1) The ping statement have been updated to select from RDB$database instead of mon$database.
2) The parameters of the console applications have been ajusted for the new ping statement
3) This bug report stated that Classic architecture was also affected, this looks not to be the case, after updating the ping statement.
Where I work, we run a fairly large education platform, at peek hours the database servers execute approximately 1200 to 1400 query's/second. Over the last 4-5 weeks I have been working with Alexey from IBSurgeon to resolve a performance issue that we have been having.
The problem occurs when the system is under high load, and over a period of 5-10 seconds the number of attachments rises from eg. 125 to 800 attachments. 800 is the max limit allowed by the connection pools, eg. 4 web servers with a 200 max pool size. Under high load with 125 attachments the web application is spending 13 milliseconds on average waiting for the database to execute query's, when we reach 800 attachments this number i 10-20 times greater.
I believe that the quick rise in attachments can be correlated with garbage collection in .Net, where the application is suspended for eg. 100ms, but the webserver still receives requests, when GC is done, the queued requests are executed in parallel, causing perhaps 100 new attachments to the database. This again causes the database server to respond slower that the average 13ms, when this happens the 3 other webservers will need to create more attachments to the database, causing a chain reaction.
After hitting 800 attachments the average query time is 10-20 times slower, this can last for hours if the web application is not restarted, after witch everything returns to normal.
To recreate what I think is the problem, I have created a sample application(see download link in bottom), that shows that overall query speed slows down proportional to the number of attachments.
1) Ajust the connectionstring found in App.config
2) Start one instance of the console application with the command "FbPerformance.exe --testcase ping --sleep 500", --testcase describes the "mode", and --sleep is the time between ping. Leave the application running. Ping query is a simple "select current_timestamp from rdb$database".
3) Start another instance of the application with the command "FbPerformance.exe --testcase ambient --count 1200" testcase is "ambient" and creates 1200 connections/transactions to the database. No statements will be executed on these connections!
4) While the second application creates attachments please observe the "execute statement" time that the ping application prints.

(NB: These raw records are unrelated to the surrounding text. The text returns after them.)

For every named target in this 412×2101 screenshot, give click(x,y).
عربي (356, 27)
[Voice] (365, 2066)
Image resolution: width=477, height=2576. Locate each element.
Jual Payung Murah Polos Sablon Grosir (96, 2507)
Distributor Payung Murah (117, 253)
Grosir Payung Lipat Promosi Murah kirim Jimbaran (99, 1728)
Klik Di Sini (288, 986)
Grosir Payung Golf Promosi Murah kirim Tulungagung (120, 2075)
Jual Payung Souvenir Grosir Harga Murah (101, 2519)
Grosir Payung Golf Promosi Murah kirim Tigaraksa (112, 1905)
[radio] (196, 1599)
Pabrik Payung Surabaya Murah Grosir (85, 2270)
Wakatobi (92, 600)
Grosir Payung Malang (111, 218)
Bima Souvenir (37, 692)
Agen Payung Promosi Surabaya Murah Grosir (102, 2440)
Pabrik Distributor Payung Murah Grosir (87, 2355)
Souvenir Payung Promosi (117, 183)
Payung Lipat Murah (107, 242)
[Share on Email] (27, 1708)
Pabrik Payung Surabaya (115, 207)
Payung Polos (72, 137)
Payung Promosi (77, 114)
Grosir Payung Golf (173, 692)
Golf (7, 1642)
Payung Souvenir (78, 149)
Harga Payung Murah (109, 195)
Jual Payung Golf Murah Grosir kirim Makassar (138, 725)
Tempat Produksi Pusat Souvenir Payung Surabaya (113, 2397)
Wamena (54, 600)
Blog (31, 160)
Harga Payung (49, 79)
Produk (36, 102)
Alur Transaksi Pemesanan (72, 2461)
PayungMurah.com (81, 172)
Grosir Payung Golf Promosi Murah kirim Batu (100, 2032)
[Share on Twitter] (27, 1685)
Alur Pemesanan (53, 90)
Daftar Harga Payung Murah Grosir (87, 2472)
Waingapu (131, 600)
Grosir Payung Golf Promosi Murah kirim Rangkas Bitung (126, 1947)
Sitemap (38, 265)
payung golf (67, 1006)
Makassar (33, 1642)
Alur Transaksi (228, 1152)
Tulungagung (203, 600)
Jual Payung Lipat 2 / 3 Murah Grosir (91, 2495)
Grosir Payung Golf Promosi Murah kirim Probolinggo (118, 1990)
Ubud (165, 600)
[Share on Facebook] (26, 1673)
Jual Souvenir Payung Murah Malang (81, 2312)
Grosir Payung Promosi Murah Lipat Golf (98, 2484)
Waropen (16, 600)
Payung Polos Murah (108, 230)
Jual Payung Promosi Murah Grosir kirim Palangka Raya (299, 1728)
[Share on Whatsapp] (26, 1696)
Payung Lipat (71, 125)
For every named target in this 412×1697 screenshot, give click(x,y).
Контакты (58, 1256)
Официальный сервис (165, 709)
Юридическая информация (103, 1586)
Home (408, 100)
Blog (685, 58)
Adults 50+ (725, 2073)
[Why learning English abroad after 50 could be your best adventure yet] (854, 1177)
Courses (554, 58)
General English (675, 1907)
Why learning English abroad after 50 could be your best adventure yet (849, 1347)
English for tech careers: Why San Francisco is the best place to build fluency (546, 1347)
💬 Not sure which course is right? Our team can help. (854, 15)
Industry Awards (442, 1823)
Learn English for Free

This will go from 2-4ms to 20-40ms.
Step 1-4 is the steps to reprocuce. 5-6 is bonus information
5) Stop the ping application and change --sleep to 20, and observe the CPU usage of the Firebird process, witch i find quite high compared to the small amount of work.
6) Stop the ambient instance from step 3, and observe that start transaction/execute statement in the ping application can take quite some time - I have observed cases of 600-1400ms, after witch executing statement is back to about 2-4ms.
This behavior has been observed on Firebird 3.0.5 running Centos7, in SuperServer mode, where the test application was runnning on Windows Server 2012R2.
And on Firebird 3.0.5 running Windows 10 in SuperClassic and SuperServer mode, where the test application was run on the same machine.
Also note that if I Attache a trace session(FBTraceManager3) it will report that the ping statement takes less that 1ms to execute, even though the ping application reports 40ms.
sample application source
I hope this is enough information for you guys to track down this issue, and thank for a great database server!
Best regards Thomas